• Data shown:
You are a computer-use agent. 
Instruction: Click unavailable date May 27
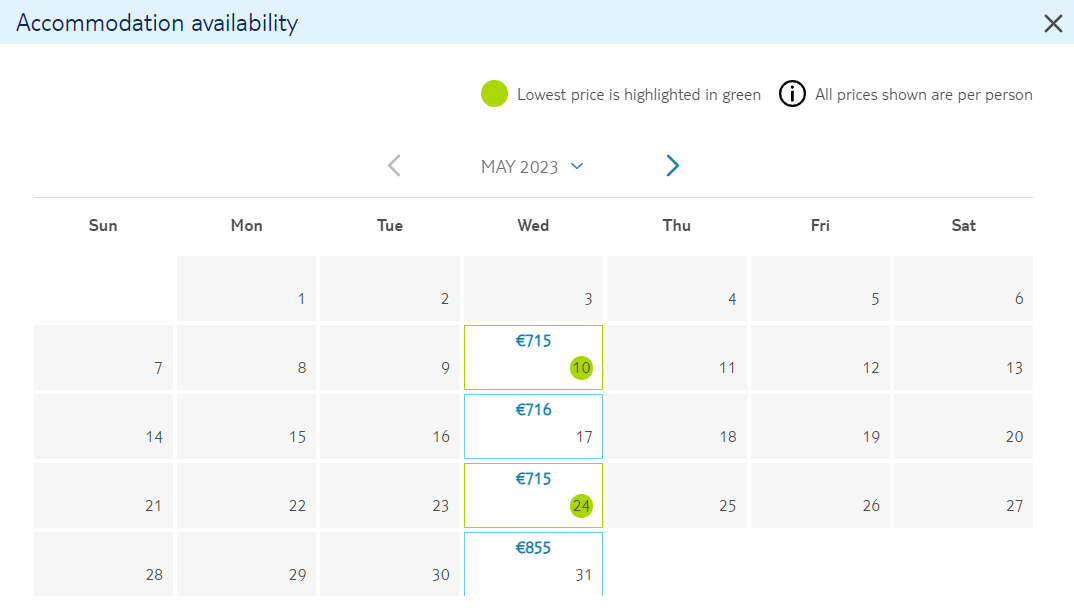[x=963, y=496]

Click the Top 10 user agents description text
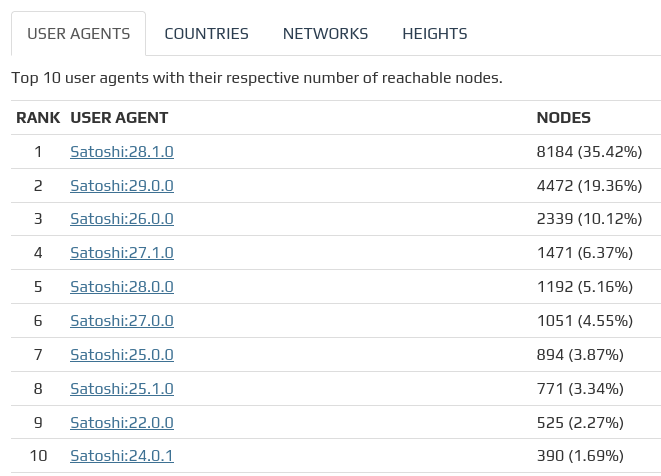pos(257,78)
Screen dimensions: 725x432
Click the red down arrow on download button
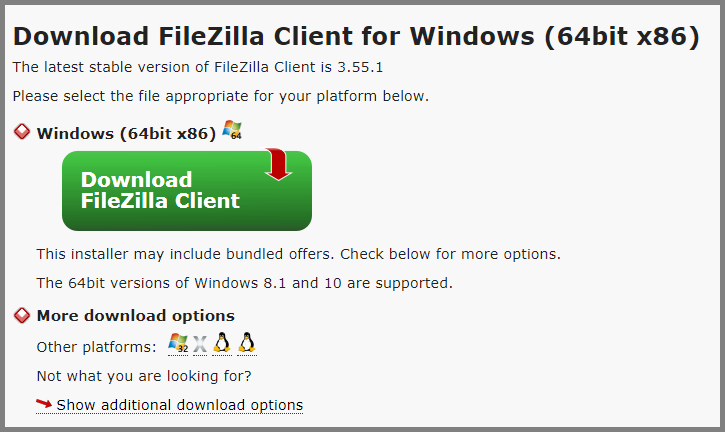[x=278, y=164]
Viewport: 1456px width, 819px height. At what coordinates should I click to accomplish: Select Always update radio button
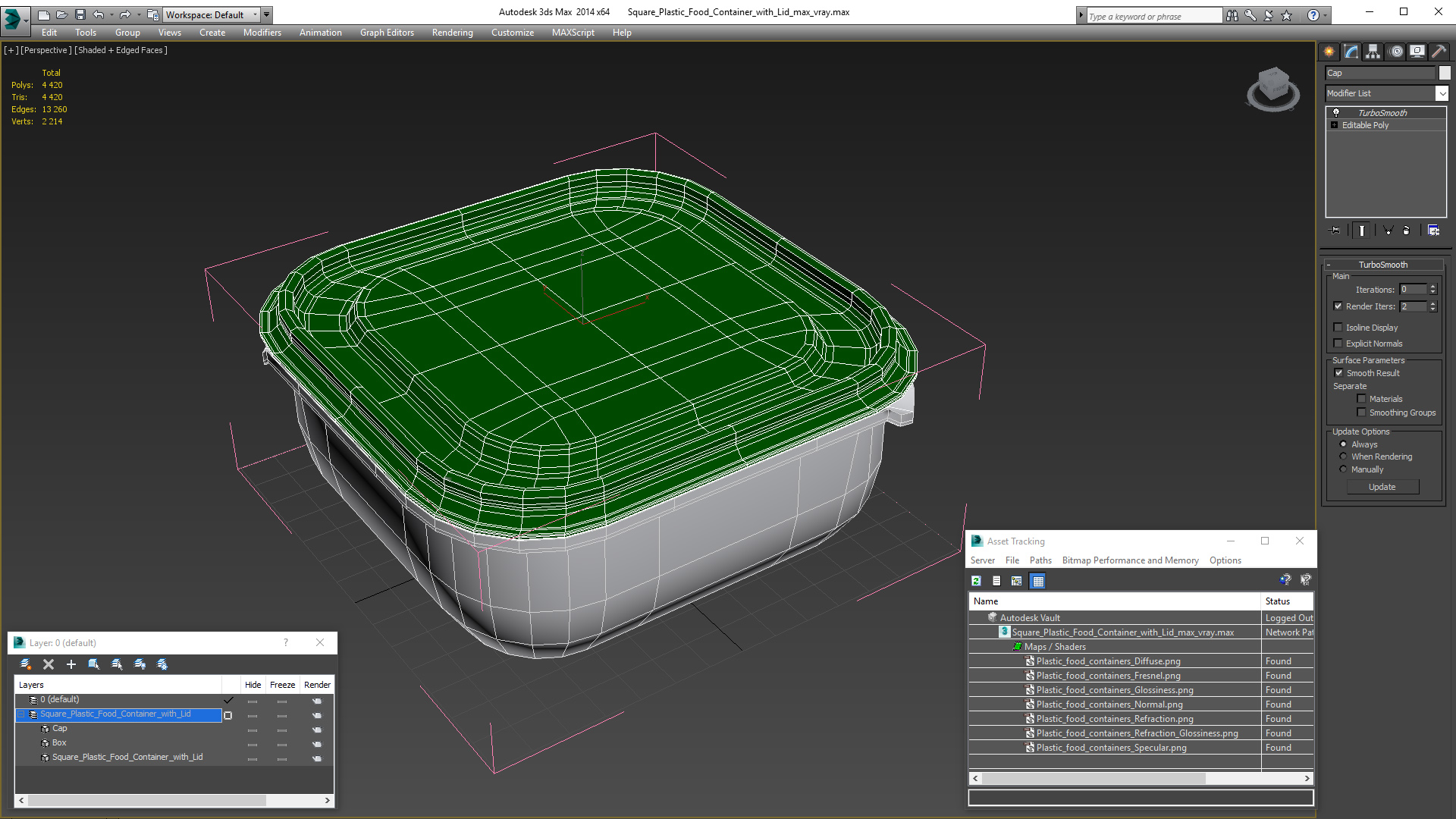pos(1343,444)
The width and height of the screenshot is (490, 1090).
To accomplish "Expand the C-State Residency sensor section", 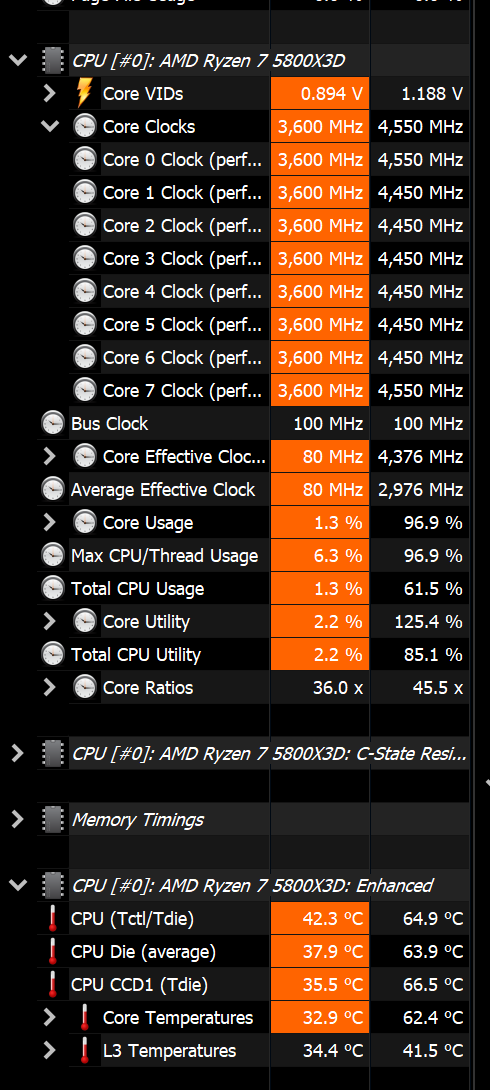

• Goal of the exercise:
Print the entire listing above verbatim. No picture should be included.

• Your response:
You are a computer-use agent. 
Instruction: Click unavailable date May 27
[x=963, y=496]

Click the Top 10 user agents description text
pos(257,78)
Screen dimensions: 725x432
Click the red down arrow on download button
[x=278, y=164]
Viewport: 1456px width, 819px height. At what coordinates should I click to accomplish: Select Always update radio button
pos(1343,444)
The width and height of the screenshot is (490, 1090).
To accomplish "Expand the C-State Residency sensor section", 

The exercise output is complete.